▶ Extracted data entries:
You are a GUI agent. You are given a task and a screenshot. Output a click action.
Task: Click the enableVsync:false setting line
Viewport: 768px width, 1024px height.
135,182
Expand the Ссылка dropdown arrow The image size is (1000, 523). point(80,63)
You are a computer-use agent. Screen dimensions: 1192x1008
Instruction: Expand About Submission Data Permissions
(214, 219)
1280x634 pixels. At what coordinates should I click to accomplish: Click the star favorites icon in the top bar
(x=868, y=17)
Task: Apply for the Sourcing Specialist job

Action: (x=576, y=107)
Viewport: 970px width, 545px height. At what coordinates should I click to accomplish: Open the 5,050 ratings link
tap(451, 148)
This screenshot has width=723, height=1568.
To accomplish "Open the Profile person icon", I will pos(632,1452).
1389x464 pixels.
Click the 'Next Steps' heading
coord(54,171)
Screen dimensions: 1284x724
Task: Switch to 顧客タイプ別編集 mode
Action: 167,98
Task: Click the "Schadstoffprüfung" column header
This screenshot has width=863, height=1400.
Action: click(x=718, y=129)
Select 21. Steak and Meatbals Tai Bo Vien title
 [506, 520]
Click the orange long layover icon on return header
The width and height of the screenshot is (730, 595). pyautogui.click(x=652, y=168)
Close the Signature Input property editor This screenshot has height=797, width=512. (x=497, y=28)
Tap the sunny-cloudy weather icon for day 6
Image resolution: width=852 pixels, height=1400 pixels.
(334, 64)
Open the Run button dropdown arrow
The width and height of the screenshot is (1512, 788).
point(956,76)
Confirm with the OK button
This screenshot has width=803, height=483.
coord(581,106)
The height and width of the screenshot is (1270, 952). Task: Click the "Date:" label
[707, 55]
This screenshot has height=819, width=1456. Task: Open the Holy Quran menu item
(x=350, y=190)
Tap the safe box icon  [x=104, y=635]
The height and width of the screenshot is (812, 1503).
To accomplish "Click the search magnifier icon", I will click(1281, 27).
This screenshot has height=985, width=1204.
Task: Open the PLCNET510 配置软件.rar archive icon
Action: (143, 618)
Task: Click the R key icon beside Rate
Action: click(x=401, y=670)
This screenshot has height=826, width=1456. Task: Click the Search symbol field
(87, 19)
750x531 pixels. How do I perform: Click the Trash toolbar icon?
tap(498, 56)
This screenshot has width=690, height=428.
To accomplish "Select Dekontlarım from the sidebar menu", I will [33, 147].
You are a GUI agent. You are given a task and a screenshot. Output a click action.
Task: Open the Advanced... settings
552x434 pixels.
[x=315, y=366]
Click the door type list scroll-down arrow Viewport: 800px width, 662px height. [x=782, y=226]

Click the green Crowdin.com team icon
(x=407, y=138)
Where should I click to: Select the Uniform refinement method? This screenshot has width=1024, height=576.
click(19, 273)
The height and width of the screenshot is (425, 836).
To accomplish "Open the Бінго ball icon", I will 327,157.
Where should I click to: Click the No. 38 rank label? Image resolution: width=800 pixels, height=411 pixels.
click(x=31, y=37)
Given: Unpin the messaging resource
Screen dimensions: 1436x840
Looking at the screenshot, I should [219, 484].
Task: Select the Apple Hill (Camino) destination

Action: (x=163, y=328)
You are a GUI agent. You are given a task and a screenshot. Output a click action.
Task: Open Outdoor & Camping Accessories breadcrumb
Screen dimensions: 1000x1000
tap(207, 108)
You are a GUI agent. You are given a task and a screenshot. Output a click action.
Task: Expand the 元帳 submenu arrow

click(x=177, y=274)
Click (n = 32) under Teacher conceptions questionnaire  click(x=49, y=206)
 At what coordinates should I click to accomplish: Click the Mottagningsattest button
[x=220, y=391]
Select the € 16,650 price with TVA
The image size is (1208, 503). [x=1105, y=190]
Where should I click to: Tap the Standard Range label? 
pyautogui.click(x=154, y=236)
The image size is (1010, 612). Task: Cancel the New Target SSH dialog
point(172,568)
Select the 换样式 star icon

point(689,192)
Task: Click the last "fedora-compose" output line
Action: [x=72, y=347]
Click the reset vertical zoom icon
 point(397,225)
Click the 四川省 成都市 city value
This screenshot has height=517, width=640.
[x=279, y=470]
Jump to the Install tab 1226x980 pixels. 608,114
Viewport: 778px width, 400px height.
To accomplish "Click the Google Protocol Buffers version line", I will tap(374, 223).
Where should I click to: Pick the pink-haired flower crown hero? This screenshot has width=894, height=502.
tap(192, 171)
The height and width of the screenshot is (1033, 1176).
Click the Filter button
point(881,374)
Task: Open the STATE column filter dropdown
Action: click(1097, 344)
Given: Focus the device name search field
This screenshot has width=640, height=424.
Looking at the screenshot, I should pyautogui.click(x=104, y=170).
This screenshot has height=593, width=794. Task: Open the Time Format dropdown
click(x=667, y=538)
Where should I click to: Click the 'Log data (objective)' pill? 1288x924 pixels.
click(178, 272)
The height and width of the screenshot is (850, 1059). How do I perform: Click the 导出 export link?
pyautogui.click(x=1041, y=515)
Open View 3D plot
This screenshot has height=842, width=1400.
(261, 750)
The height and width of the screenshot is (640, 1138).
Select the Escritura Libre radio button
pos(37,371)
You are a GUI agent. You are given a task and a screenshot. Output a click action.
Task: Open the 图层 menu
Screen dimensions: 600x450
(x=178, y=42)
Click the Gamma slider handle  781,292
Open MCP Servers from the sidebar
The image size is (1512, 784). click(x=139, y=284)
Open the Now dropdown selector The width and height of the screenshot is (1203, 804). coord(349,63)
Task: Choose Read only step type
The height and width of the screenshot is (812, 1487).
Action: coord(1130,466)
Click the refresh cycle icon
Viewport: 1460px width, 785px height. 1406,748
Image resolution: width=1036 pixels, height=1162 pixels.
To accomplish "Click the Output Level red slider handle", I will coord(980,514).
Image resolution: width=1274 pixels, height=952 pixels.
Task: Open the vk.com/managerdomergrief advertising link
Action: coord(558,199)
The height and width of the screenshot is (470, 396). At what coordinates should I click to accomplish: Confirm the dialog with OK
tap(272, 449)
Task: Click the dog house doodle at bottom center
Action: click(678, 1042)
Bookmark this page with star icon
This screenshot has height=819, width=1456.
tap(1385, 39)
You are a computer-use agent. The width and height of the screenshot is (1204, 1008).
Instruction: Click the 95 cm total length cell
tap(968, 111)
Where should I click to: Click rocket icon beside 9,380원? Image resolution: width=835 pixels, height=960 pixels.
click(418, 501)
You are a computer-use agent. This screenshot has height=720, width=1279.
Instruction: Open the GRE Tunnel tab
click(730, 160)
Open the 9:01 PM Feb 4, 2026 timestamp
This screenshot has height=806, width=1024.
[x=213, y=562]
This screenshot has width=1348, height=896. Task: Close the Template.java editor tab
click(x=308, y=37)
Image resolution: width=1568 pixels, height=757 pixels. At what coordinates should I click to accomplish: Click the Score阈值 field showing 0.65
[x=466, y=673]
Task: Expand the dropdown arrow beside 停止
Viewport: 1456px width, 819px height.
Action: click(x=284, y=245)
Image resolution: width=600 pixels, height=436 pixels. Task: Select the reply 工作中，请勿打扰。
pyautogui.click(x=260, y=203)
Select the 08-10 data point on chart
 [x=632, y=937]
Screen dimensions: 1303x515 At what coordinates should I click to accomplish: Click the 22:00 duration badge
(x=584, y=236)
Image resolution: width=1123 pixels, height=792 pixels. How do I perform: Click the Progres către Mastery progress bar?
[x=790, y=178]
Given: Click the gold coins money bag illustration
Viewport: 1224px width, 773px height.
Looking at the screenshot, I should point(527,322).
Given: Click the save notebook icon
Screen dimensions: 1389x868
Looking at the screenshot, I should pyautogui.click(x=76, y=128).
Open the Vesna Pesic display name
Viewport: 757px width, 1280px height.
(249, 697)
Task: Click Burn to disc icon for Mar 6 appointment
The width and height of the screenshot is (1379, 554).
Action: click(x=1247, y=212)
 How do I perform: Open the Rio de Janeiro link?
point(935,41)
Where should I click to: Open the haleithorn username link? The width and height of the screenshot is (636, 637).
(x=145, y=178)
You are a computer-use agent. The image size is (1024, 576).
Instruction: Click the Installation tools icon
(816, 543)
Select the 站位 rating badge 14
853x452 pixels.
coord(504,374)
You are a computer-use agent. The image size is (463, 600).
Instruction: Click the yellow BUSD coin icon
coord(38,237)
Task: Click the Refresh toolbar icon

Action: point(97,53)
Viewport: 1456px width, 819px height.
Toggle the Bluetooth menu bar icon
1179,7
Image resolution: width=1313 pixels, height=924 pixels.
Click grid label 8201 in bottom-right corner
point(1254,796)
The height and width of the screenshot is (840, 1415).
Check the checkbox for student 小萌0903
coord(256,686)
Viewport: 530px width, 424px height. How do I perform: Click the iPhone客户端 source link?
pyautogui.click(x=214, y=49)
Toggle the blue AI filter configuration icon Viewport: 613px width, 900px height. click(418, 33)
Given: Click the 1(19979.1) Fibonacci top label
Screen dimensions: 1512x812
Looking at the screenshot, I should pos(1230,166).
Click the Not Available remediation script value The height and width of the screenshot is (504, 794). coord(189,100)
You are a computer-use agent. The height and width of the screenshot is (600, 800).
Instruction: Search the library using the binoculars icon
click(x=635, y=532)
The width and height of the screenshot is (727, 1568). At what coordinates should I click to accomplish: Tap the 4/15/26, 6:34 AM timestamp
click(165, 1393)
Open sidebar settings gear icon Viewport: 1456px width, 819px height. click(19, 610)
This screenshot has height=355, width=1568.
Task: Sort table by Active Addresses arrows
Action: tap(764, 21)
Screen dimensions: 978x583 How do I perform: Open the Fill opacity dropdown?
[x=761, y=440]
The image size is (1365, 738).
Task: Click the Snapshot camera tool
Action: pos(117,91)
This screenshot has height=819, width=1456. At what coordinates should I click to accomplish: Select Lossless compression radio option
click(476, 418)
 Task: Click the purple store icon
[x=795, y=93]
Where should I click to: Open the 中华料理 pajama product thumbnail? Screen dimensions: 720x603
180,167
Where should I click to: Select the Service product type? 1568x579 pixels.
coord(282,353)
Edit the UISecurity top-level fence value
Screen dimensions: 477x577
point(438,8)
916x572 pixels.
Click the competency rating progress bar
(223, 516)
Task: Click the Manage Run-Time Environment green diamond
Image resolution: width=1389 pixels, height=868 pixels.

▶ What the exercise asks:
Output the rows above as a numbered list, skipping blank lines, starting at the line containing "Task: Click the Refresh toolbar icon" and ending at the last line of the rows.

▶ Exercise output:
1. Task: Click the Refresh toolbar icon
2. Action: point(97,53)
3. Viewport: 1456px width, 819px height.
4. Toggle the Bluetooth menu bar icon
5. 1179,7
6. Image resolution: width=1313 pixels, height=924 pixels.
7. Click grid label 8201 in bottom-right corner
8. point(1254,796)
9. The height and width of the screenshot is (840, 1415).
10. Check the checkbox for student 小萌0903
11. coord(256,686)
12. Viewport: 530px width, 424px height. How do I perform: Click the iPhone客户端 source link?
13. pyautogui.click(x=214, y=49)
14. Toggle the blue AI filter configuration icon Viewport: 613px width, 900px height. click(418, 33)
15. Given: Click the 1(19979.1) Fibonacci top label
16. Screen dimensions: 1512x812
17. Looking at the screenshot, I should pos(1230,166).
18. Click the Not Available remediation script value The height and width of the screenshot is (504, 794). coord(189,100)
19. You are a computer-use agent. The height and width of the screenshot is (600, 800).
20. Instruction: Search the library using the binoculars icon
21. click(x=635, y=532)
22. The width and height of the screenshot is (727, 1568). At what coordinates should I click to accomplish: Tap the 4/15/26, 6:34 AM timestamp
23. click(165, 1393)
24. Open sidebar settings gear icon Viewport: 1456px width, 819px height. click(19, 610)
25. This screenshot has height=355, width=1568.
26. Task: Sort table by Active Addresses arrows
27. Action: tap(764, 21)
28. Screen dimensions: 978x583 How do I perform: Open the Fill opacity dropdown?
29. [x=761, y=440]
30. The image size is (1365, 738).
31. Task: Click the Snapshot camera tool
32. Action: pos(117,91)
33. This screenshot has height=819, width=1456. At what coordinates should I click to accomplish: Select Lossless compression radio option
34. click(476, 418)
35.  Task: Click the purple store icon
36. [x=795, y=93]
37. Where should I click to: Open the 中华料理 pajama product thumbnail? Screen dimensions: 720x603
38. 180,167
39. Where should I click to: Select the Service product type? 1568x579 pixels.
40. coord(282,353)
41. Edit the UISecurity top-level fence value
42. Screen dimensions: 477x577
43. point(438,8)
44. 916x572 pixels.
45. Click the competency rating progress bar
46. (223, 516)
47. Task: Click the Manage Run-Time Environment green diamond
48. Image resolution: width=1389 pixels, height=868 pixels.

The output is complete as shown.